Hi again, guys. I just got a new 10 gallon and I want to divide it twice to keep 3 male bettas in it. However, I also want it to be planted and have a community of cleaners.

I was thinking of it this way, in each compartment, there will be 1 male betta, 1 Nerite snail, 1 apple snail, and 5 Amano shrimp. Each compartment will have about 3.3 gallons of roaming room. Do you guys think it will be enough for each betta not to be too aggressive towards his shrimp?

If need be, I can put one of these cool little shrimp hiding rocks in each compartment so the shrimp can get away.

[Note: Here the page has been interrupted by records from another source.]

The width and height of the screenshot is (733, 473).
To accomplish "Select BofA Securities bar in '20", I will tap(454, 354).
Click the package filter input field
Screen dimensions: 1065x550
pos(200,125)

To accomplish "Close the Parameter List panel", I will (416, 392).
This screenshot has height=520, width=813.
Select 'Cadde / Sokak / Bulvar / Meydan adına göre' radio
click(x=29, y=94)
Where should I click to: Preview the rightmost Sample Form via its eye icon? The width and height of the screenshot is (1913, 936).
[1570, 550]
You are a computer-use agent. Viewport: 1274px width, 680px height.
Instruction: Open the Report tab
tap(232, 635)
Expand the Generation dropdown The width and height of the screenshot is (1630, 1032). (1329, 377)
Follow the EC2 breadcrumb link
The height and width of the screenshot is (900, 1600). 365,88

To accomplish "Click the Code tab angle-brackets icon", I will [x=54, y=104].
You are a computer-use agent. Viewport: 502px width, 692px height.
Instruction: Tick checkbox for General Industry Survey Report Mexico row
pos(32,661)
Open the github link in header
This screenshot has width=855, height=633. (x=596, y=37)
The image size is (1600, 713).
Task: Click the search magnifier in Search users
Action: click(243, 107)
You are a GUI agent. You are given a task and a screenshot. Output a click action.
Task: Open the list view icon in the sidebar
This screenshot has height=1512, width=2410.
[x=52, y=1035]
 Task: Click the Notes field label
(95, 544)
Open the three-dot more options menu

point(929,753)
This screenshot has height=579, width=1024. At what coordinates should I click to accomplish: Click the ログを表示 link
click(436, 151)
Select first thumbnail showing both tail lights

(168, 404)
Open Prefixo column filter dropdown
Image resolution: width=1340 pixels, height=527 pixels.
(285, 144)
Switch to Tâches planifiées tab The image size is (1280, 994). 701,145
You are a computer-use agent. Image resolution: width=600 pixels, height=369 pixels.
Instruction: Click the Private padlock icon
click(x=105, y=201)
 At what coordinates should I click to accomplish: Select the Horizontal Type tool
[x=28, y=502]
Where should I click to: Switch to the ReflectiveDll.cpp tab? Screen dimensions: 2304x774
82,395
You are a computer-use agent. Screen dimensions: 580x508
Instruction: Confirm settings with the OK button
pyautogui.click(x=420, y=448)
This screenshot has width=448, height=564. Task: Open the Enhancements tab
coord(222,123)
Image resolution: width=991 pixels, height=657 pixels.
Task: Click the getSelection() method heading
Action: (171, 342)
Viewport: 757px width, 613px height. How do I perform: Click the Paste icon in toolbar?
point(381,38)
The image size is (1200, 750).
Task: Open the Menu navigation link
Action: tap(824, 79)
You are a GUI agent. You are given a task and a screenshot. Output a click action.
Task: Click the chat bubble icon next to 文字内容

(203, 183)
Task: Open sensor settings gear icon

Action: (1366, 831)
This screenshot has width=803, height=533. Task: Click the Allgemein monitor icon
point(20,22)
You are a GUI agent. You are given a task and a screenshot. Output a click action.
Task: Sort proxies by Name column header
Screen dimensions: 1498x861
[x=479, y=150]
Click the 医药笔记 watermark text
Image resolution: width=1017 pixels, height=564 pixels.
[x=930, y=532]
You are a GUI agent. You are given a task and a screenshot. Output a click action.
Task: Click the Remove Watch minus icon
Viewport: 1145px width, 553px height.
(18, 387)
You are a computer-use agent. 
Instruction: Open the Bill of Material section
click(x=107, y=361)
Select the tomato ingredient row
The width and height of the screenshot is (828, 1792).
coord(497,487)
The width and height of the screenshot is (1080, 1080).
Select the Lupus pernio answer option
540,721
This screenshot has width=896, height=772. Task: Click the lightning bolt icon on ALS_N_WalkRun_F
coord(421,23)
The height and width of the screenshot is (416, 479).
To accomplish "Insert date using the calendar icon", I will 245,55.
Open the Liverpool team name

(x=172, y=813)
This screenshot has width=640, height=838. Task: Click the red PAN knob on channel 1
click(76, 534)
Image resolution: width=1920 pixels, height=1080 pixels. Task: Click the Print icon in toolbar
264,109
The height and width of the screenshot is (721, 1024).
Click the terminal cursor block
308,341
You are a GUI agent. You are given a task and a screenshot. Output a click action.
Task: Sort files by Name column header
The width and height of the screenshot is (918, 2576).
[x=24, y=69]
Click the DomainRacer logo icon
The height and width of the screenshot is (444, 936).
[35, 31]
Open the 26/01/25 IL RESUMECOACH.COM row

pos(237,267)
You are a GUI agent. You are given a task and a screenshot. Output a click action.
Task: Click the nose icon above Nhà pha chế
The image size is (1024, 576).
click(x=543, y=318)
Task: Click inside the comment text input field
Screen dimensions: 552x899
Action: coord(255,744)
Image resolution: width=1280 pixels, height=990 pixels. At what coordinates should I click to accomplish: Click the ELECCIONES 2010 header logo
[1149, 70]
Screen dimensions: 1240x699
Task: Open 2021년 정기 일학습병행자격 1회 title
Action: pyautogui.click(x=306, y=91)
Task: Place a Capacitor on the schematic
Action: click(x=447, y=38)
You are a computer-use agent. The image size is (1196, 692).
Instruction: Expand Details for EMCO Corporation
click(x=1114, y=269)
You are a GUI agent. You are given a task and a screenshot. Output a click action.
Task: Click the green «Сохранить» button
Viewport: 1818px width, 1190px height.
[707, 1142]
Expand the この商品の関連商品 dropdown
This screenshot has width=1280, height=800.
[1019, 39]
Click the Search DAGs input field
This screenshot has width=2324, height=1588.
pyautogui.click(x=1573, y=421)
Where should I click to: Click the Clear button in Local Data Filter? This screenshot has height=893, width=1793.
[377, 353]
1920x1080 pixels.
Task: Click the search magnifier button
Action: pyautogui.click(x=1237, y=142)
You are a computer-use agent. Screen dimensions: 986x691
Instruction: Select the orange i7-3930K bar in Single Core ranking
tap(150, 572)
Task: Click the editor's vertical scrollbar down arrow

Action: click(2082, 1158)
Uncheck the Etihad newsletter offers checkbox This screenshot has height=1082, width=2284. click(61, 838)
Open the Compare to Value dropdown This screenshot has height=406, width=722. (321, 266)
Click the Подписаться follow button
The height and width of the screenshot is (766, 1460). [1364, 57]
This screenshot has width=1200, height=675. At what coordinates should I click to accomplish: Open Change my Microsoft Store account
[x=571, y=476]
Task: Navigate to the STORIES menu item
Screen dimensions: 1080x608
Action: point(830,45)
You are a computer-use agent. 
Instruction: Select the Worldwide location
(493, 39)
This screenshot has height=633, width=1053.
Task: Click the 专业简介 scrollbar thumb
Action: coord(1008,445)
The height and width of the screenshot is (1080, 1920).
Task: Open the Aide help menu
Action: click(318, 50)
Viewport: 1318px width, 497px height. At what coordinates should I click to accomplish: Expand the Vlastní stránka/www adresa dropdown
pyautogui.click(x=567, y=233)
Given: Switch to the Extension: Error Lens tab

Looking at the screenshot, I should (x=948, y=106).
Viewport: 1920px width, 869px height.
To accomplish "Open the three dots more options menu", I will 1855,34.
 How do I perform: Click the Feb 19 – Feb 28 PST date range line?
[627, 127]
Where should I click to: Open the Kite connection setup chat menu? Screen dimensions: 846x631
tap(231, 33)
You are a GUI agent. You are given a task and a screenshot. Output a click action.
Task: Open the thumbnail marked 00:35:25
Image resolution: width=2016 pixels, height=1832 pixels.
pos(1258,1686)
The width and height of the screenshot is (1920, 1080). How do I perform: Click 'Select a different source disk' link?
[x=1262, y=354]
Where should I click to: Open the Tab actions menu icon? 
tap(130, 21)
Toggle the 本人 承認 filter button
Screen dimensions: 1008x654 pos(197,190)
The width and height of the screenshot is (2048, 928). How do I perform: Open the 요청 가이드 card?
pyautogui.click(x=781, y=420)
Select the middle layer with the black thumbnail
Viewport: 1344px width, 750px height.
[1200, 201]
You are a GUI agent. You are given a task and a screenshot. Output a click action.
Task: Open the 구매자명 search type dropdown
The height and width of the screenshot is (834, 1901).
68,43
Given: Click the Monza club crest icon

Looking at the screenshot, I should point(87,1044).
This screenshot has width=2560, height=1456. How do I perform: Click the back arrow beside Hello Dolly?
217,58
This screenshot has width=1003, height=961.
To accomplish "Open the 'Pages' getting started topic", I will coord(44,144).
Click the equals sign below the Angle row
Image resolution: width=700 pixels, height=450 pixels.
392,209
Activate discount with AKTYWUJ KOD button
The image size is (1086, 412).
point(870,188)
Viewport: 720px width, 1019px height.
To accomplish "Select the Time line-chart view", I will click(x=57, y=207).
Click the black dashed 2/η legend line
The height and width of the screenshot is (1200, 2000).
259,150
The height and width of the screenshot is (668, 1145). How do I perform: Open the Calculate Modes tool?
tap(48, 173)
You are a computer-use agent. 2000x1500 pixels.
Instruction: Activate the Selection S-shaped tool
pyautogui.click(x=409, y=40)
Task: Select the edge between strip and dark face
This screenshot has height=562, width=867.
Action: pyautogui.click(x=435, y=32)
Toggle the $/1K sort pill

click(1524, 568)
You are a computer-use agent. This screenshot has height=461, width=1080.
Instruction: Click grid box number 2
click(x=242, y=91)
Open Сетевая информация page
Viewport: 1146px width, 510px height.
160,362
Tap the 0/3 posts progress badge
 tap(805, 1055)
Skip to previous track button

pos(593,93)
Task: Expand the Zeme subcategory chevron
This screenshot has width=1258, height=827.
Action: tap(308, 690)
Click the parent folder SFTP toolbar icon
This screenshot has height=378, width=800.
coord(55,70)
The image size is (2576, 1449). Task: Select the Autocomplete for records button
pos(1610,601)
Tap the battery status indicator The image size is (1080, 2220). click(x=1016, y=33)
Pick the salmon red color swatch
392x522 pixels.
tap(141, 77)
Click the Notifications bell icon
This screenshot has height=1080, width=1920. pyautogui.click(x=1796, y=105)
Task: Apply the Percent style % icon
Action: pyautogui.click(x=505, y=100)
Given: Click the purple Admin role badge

Also, I already checked AqAdvisor.com and it calculated with my double filter setup that I'll be stocked at exactly 100% for this 10 gallon tank.


----------



## MattsBettas (Dec 18, 2012)

Aq advisor is not always accurate. 

That tank would be WAY overstocked. I would say to ditch the idea of snails altogether... An apple snail can grow to the size of a baseball and should never be kept in a ten gallon tank- they have massive bioloads. I would say to have one betta and two Amani shrimp in one "compartment" MAX.


----------



## Mashiro (Dec 2, 2012)

Do you think I could still have the Nerites and be okay?


----------



## Agent13 (Apr 23, 2013)

I agree with MattsBetta. I think for a permanent setup this is overcrowded. I understand if you had to downsize for a fish sitter in their home but this sounds more appropriate (kinda) for a 20 gallon+


----------



## Mashiro (Dec 2, 2012)

So, for each betta, I should have 2 Amano shrimp and 1 Nerite?


----------



## MattsBettas (Dec 18, 2012)

I would say that two Amanos in each section is the absolute maximum you should go... Snails have surprisingly large bioloads.


----------



## RussellTheShihTzu (Mar 19, 2013)

The Amanos would be too large for the shrimp houses; they are more for dwarf shrimp. I would suggest the caves. Brantley might be able to make the houses with not as many but bigger holes for the Amanos.


----------



## Mashiro (Dec 2, 2012)

Well, thanks guys for saving me a lot of trouble dealing with the bio-load!

I'm off to get the supplies and 6 Amanos.


----------



## Mashiro (Dec 2, 2012)

I'm well on my way, guys! The silicone is drying and the plants will be ordered soon!

I have another question though.

If I decide to go with Red Cherry Shrimp, how many can I keep in each compartment?


----------



## MattsBettas (Dec 18, 2012)

RCS have relatively low bioloads... With proper filtration you could probably have up to four in each compartment. Tank looks great btw!


----------



## Mashiro (Dec 2, 2012)

Thanks very much! You've been very helpful!


----------